*Excerpted data*
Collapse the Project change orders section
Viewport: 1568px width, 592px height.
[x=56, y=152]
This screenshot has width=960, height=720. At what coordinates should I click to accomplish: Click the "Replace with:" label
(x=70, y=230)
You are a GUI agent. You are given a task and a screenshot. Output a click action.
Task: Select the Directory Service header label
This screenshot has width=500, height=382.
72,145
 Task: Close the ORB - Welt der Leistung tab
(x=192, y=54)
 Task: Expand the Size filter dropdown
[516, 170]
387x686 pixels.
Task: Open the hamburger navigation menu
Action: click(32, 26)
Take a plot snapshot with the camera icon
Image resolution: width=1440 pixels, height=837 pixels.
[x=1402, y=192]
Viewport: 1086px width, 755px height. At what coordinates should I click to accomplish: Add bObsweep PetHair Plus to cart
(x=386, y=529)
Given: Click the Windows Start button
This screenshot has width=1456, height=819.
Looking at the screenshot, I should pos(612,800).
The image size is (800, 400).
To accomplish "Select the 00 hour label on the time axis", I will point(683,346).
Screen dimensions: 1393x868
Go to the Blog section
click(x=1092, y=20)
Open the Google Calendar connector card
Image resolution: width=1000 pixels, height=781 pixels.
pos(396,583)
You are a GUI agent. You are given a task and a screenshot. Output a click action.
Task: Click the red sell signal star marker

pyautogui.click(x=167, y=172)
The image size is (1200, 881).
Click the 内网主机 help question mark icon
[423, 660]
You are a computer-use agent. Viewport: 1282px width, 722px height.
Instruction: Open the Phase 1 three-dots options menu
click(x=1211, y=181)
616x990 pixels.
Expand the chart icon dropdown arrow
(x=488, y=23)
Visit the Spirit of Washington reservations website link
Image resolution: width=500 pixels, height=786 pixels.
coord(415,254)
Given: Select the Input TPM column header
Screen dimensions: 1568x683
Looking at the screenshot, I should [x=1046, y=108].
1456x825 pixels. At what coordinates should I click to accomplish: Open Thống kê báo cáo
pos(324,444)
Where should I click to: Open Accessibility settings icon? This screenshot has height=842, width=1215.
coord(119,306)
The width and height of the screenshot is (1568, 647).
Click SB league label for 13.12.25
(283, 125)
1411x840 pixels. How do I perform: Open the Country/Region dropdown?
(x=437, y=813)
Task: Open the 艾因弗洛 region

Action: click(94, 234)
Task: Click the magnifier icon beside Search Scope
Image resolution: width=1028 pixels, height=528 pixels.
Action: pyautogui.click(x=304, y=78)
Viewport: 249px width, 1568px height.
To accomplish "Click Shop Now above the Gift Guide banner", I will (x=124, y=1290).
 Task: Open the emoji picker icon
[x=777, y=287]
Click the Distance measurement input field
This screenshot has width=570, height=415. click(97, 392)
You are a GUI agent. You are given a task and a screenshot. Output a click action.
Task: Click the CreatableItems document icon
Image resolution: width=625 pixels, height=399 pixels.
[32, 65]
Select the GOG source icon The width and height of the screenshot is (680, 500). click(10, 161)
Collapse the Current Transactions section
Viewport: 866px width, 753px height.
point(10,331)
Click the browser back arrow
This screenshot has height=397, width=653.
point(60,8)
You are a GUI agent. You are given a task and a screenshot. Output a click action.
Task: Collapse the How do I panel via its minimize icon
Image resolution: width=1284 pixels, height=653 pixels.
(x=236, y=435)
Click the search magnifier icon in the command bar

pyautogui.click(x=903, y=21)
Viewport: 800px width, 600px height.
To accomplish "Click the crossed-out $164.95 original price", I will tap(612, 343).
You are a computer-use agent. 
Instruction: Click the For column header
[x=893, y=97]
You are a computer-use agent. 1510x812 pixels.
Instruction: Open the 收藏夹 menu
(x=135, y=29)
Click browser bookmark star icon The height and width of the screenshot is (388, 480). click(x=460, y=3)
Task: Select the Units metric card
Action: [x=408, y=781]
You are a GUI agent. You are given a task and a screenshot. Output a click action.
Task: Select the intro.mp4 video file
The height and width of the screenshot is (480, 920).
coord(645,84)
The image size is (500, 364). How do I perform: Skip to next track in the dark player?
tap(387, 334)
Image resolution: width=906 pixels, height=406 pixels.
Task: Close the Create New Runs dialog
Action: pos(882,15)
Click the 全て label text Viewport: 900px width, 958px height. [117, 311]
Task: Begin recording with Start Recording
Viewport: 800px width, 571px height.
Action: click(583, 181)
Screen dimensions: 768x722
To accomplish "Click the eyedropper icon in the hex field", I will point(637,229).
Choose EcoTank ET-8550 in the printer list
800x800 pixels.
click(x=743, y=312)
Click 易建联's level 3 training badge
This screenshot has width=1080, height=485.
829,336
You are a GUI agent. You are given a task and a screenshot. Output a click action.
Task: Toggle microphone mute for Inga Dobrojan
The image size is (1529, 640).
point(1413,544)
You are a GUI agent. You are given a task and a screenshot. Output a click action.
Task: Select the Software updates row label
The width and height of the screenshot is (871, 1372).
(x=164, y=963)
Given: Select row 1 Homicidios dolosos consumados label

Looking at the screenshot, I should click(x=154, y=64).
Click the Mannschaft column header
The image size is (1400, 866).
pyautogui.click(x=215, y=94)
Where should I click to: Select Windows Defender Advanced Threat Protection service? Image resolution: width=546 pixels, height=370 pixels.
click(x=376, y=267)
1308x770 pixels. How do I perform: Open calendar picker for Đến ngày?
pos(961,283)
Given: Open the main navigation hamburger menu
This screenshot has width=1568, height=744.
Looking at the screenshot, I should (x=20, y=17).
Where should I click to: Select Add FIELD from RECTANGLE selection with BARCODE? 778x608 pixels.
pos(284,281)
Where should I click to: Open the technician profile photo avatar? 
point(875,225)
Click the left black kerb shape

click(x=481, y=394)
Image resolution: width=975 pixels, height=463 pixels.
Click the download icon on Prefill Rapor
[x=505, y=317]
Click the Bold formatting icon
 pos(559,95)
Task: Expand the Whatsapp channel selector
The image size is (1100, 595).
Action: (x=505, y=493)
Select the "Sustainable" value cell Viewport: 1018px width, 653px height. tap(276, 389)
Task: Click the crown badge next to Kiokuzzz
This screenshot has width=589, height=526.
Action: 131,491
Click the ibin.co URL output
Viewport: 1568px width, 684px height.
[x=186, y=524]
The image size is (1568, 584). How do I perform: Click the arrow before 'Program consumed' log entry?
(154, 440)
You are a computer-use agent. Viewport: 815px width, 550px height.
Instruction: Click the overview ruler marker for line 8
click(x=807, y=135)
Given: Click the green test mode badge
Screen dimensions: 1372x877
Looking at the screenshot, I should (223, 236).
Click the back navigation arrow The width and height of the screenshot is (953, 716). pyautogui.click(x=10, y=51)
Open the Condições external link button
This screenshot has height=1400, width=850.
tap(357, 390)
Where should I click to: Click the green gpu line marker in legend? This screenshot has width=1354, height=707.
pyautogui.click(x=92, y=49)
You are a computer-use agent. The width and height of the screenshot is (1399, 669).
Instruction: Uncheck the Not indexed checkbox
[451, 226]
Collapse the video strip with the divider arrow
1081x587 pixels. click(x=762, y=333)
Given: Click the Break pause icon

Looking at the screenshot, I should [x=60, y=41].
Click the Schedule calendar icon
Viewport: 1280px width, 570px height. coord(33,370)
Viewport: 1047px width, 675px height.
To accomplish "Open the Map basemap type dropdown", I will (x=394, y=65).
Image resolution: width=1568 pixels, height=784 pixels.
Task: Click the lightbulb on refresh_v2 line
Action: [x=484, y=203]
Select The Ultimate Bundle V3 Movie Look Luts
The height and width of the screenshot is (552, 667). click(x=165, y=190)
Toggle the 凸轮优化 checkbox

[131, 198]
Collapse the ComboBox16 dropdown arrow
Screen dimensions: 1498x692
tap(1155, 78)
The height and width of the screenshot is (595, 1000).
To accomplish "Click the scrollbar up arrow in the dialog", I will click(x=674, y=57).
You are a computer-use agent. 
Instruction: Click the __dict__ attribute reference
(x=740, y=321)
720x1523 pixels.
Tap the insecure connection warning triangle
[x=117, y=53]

*What you should do*
Quote the records from their first line to the line with "You are a computer-use agent. Viewport: 1282px", inclusive, without adding or dropping anything.

*Result of this exercise*
Collapse the Project change orders section
Viewport: 1568px width, 592px height.
[x=56, y=152]
This screenshot has width=960, height=720. At what coordinates should I click to accomplish: Click the "Replace with:" label
(x=70, y=230)
You are a GUI agent. You are given a task and a screenshot. Output a click action.
Task: Select the Directory Service header label
This screenshot has width=500, height=382.
72,145
 Task: Close the ORB - Welt der Leistung tab
(x=192, y=54)
 Task: Expand the Size filter dropdown
[516, 170]
387x686 pixels.
Task: Open the hamburger navigation menu
Action: click(32, 26)
Take a plot snapshot with the camera icon
Image resolution: width=1440 pixels, height=837 pixels.
[x=1402, y=192]
Viewport: 1086px width, 755px height. At what coordinates should I click to accomplish: Add bObsweep PetHair Plus to cart
(x=386, y=529)
Given: Click the Windows Start button
This screenshot has width=1456, height=819.
Looking at the screenshot, I should pos(612,800).
The image size is (800, 400).
To accomplish "Select the 00 hour label on the time axis", I will point(683,346).
Screen dimensions: 1393x868
Go to the Blog section
click(x=1092, y=20)
Open the Google Calendar connector card
Image resolution: width=1000 pixels, height=781 pixels.
pos(396,583)
You are a GUI agent. You are given a task and a screenshot. Output a click action.
Task: Click the red sell signal star marker

pyautogui.click(x=167, y=172)
The image size is (1200, 881).
Click the 内网主机 help question mark icon
[423, 660]
You are a computer-use agent. Viewport: 1282px width, 722px height.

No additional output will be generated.